You know when you're pissed that you've had such a crappy meal that you wish you could reverse time and start over? Yes, my friends, this was our lunch yesterday at Kaizuka.
After our little adventure at the Domino Bazaar, Sam and I headed back onto Culver to try out this grilled cheese place called Meltdown. How can you go wrong with a place that specializes in grilled cheese? Our plan went awry when we bumped into my old friend from MTV that was eating there with her friends and family.
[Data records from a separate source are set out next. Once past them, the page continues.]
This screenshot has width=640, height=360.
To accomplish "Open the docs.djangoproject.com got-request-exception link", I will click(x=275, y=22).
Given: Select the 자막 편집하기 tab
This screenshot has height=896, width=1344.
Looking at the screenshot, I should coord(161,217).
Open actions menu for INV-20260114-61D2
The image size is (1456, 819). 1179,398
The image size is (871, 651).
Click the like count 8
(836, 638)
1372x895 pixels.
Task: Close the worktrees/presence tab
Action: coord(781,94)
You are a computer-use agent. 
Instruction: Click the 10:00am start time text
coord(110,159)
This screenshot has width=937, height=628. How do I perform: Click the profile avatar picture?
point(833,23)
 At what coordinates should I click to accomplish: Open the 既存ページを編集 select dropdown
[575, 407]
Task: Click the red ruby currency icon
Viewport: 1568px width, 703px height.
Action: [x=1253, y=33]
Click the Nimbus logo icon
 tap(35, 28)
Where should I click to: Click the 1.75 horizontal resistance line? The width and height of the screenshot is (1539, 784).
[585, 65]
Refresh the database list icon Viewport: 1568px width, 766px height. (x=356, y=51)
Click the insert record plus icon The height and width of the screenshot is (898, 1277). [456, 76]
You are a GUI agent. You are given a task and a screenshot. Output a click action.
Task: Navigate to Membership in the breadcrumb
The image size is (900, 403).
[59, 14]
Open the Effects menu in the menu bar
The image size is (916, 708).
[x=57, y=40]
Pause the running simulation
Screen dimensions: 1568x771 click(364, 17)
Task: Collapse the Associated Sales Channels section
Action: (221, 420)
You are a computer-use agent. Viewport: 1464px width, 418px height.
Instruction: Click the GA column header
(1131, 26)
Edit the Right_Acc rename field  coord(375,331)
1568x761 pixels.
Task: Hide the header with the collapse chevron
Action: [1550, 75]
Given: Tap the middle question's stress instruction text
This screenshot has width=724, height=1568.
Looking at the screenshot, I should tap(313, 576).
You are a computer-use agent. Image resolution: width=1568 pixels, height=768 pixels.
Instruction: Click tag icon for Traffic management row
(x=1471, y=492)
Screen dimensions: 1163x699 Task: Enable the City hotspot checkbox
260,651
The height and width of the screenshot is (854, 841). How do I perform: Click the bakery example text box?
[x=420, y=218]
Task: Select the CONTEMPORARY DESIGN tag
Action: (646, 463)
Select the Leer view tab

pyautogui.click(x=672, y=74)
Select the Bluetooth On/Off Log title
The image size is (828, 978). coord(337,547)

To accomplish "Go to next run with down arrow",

She told us that the place was just ok - so our hungry eyes glanced over to Kaizuki...lots of people there, must be good, we thought.
OH HOW I WAS WRONG! HOW I WISH THE EATING GODS HAD MERCY ON ME!
So we peek our curious heads inside and notice that big marlin and sushi clock on the wall. Now why I didn't think to turn around and march on out after seeing that is beyond me. What kind of authentic sushi place has a sushi clock on the wall?! (Kicking myself #1)
Sure there was no cohesive theme to this place - randomness everywhere - but perhaps there was a method to this decorating madness - perhaps they spent so much money on the fresh fish that they neglected to create an interesting environment! (Kicking myself #2)
And where were the Asians? Sure this is Culver City but us Asians eat Asian food all the time...especially sushi! (Kicking myself #3)
We order way too much (typical of oversize Asians) - tempura udon, dynamite, uni, ikura, scallop roll, spicy tuna roll, black cod...
Let me just tell you that looks are deceiving.
The sushi, not pictured here, is not fresh at all - the ikura (salmon eggs) are sticky and don't pop quickly in your mouth. They don't even try to hide the older sea urchin pieces under the newer ones and the scallops tasted so slimy we swore we were going to get stomach aches in a few hours.
The black cod was in a sake glaze instead of a miso one and the udon tasted so bland I could have had something eons better from a ready made pack from Mitsuwa.
Service was slow, there were about five tables waiting for their checks and the lone patio waitress just couldn't catch a break.
3 1/2 stars yelpers? Really? I'm giving it 1. ('Cause you can't give zeroes.) Avoid at all costs.